Таксист немного помялся и бибикнул. Сзади его поддержали, и, осмелев, он снова вдавил сигнал. Куцапов высунулся в окно и вопросительно кивнул. Я в ответ помахал – мол, все, уже можно, и он что-то сказал инспектору. Тот подскочил к переключателю, и светофор без промежуточного «желтого» сразу показал «зеленый».
Таксист пристально на меня посмотрел и нажал на газ.
– Стой! – Опомнился я.
– Здесь, что ли, выходить будете? – Спросил он, набирая скорость. – Сейчас, вот только перекресток проедем.
– Стой! Остановись! – Крикнул я и для пущей убедительности забарабанил по спинке сидения.

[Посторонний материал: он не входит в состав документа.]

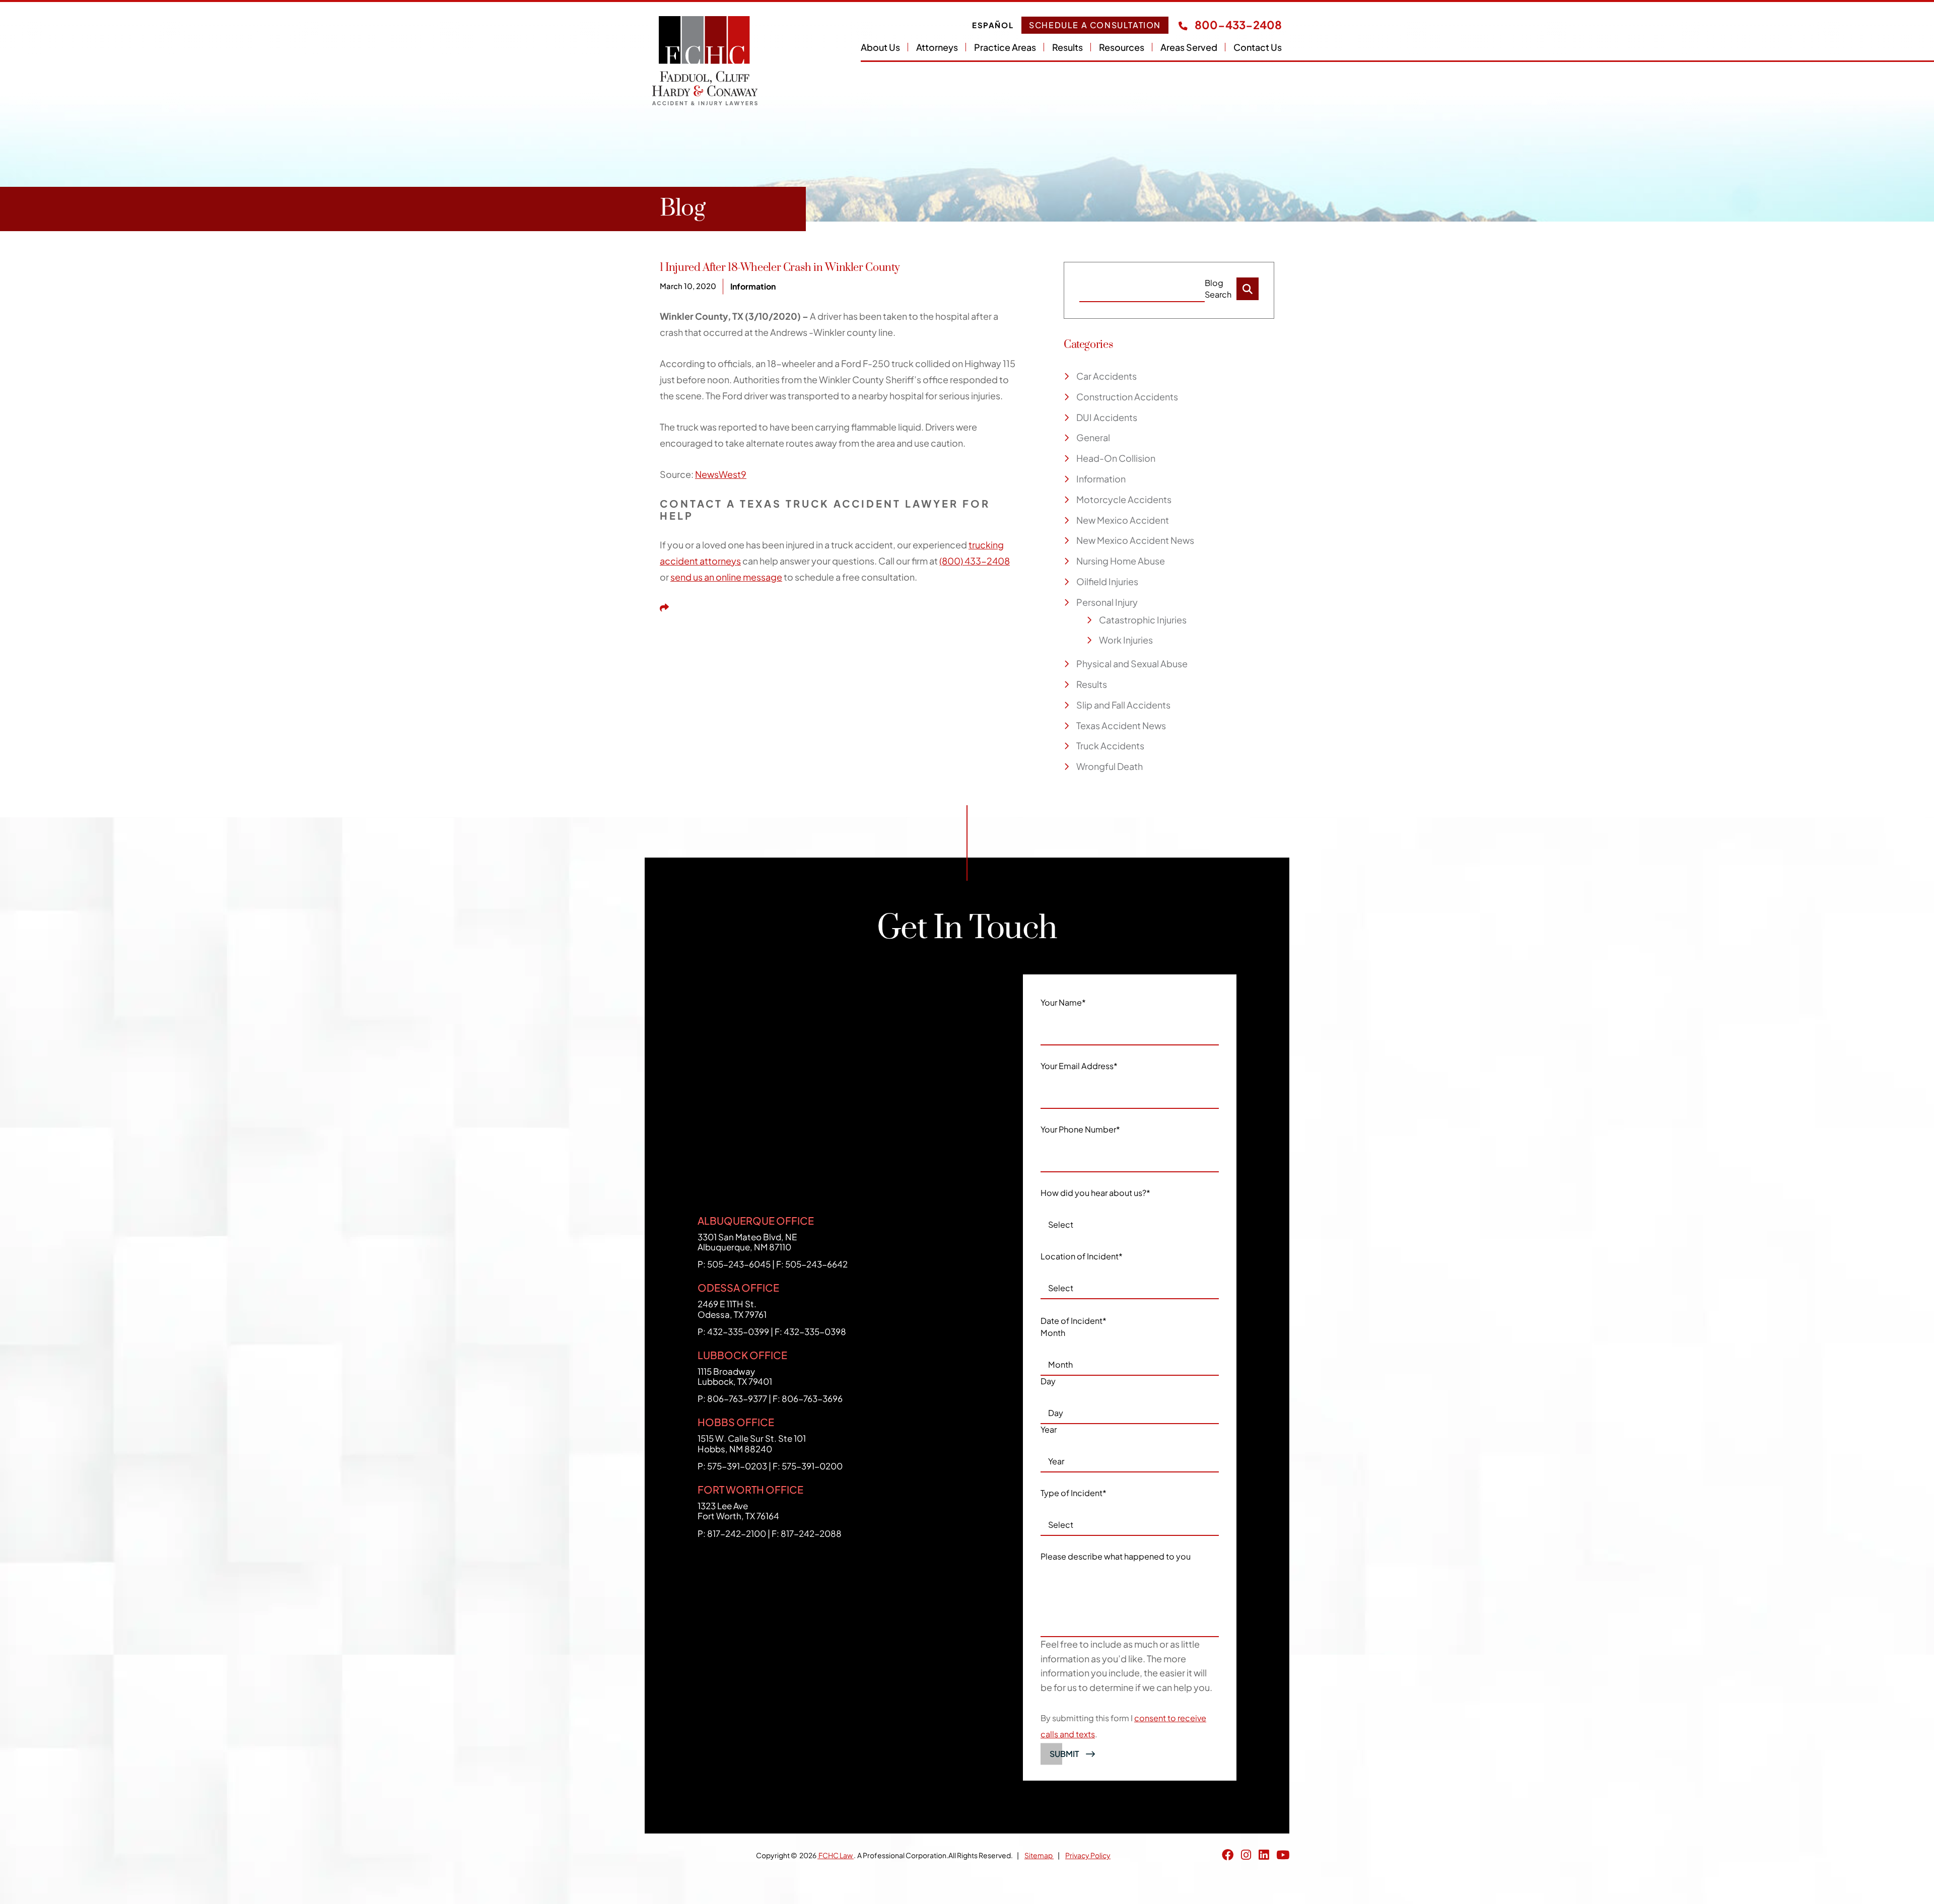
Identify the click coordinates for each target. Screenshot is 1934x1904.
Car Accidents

До водителя не дошло. Он подал знак «ЗИЛу», чтобы тот пропустил нас в правый ряд, к тротуару. «ЗИЛ» реагировал своеобразно: он чуть отъехал в сторону, а затем резко вильнул и боднул такси крепким покатым боком.
– Да тормози же! – Заорал я, с трудом выдавливая слова из схваченного судорогой горла.

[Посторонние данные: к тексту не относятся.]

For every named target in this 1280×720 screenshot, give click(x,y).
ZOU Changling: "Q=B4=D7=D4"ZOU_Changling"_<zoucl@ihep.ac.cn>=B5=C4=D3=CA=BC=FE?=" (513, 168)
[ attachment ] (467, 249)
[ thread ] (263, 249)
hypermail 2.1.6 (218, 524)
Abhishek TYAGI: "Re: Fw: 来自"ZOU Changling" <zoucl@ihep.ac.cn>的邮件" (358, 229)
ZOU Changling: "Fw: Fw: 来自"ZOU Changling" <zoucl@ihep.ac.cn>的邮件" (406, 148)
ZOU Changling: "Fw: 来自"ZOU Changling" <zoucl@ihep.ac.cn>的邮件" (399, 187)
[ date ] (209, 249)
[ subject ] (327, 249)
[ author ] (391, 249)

Воздух впереди сгустился, замерцал, и в нем, словно созданные лазерной графикой, проявились две зловещие буквы латинского алфавита.
Михаил в красном «ЗИЛе» был настырен: спортивная машина отлепилась от «Москвича» и повторила свой варварский маневр.
– Это не я! – Испуганно вскричал таксист, призывая нас в свидетели. – Он сам!
Автобус, еще недавно такой медлительный, нагнал нас слева и крепко приложился, компенсируя правый удар «ЗИЛа». Такси отскочило от него, как мячик от теннисной ракетки, и уже само впечаталось в красную машину. В обоих дверях справа вылетели стекла. Водитель бешено колотил ногой по тормозу, но скорость не снижалась. «Москвич» завизжал и пошел юзом. Автобус и «ЗИЛ» разошлись в стороны и снова сошлись, ударив нас с двух сторон. Я почувствовал толчок в спину, одновременно с ним раздался душераздирающий скрип. В выбитые окна ворвалась серая копоть: диски заклинило, но «Москвич» летел дальше, сжигая резину.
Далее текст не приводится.